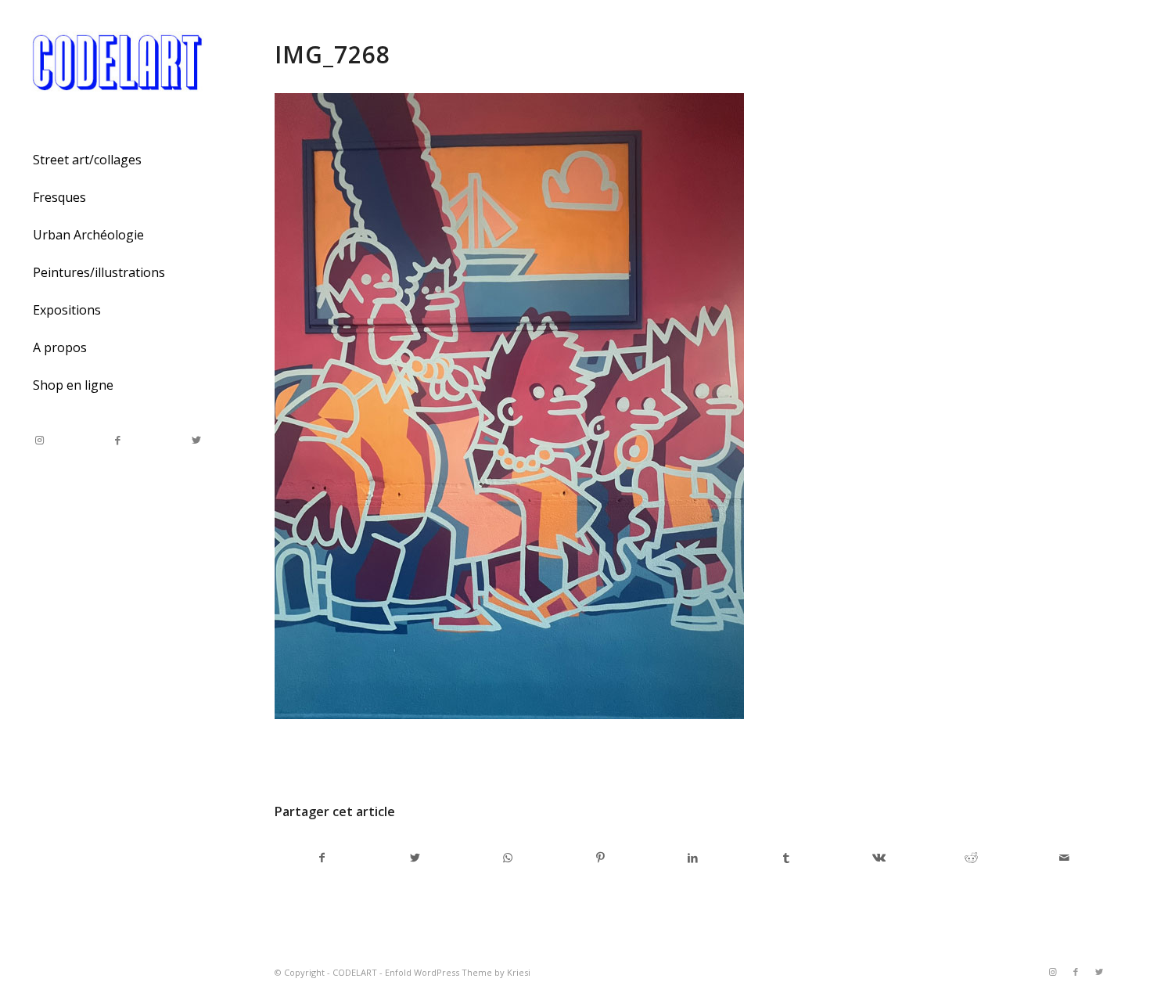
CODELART (354, 972)
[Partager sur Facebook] (321, 858)
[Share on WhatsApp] (508, 858)
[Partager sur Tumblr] (786, 858)
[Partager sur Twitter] (415, 858)
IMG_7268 (332, 54)
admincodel (430, 758)
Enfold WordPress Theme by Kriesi (457, 972)
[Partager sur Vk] (878, 858)
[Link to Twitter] (195, 440)
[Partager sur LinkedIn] (693, 858)
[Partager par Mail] (1064, 858)
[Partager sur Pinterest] (601, 858)
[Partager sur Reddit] (971, 858)
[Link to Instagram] (39, 440)
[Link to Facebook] (117, 440)
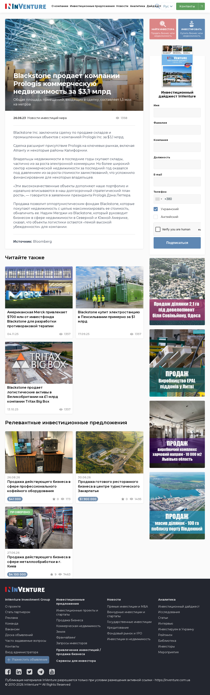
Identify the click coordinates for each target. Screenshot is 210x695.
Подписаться (177, 242)
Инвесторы (166, 646)
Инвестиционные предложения (92, 6)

- - -

▶ _GIVEN PROBLEM_: Reproduce all of the material above with every occurrence of "Partager" changed to "Share" and nothing else altered, omitting the pictures.

▶ _TASK ANSWER_:
CODELART (354, 972)
[Share sur Facebook] (321, 858)
[Share on WhatsApp] (508, 858)
[Share sur Tumblr] (786, 858)
[Share sur Twitter] (415, 858)
IMG_7268 (332, 54)
admincodel (430, 758)
Enfold WordPress Theme by Kriesi (457, 972)
[Share sur Vk] (878, 858)
[Link to Twitter] (195, 440)
[Share sur LinkedIn] (693, 858)
[Share par Mail] (1064, 858)
[Share sur Pinterest] (601, 858)
[Share sur Reddit] (971, 858)
[Link to Instagram] (39, 440)
[Link to Facebook] (117, 440)
Identify the click coordinates for each target. Screenshot is 210x695.
Подписаться (177, 242)
Инвесторы (166, 646)
Инвестиционные предложения (92, 6)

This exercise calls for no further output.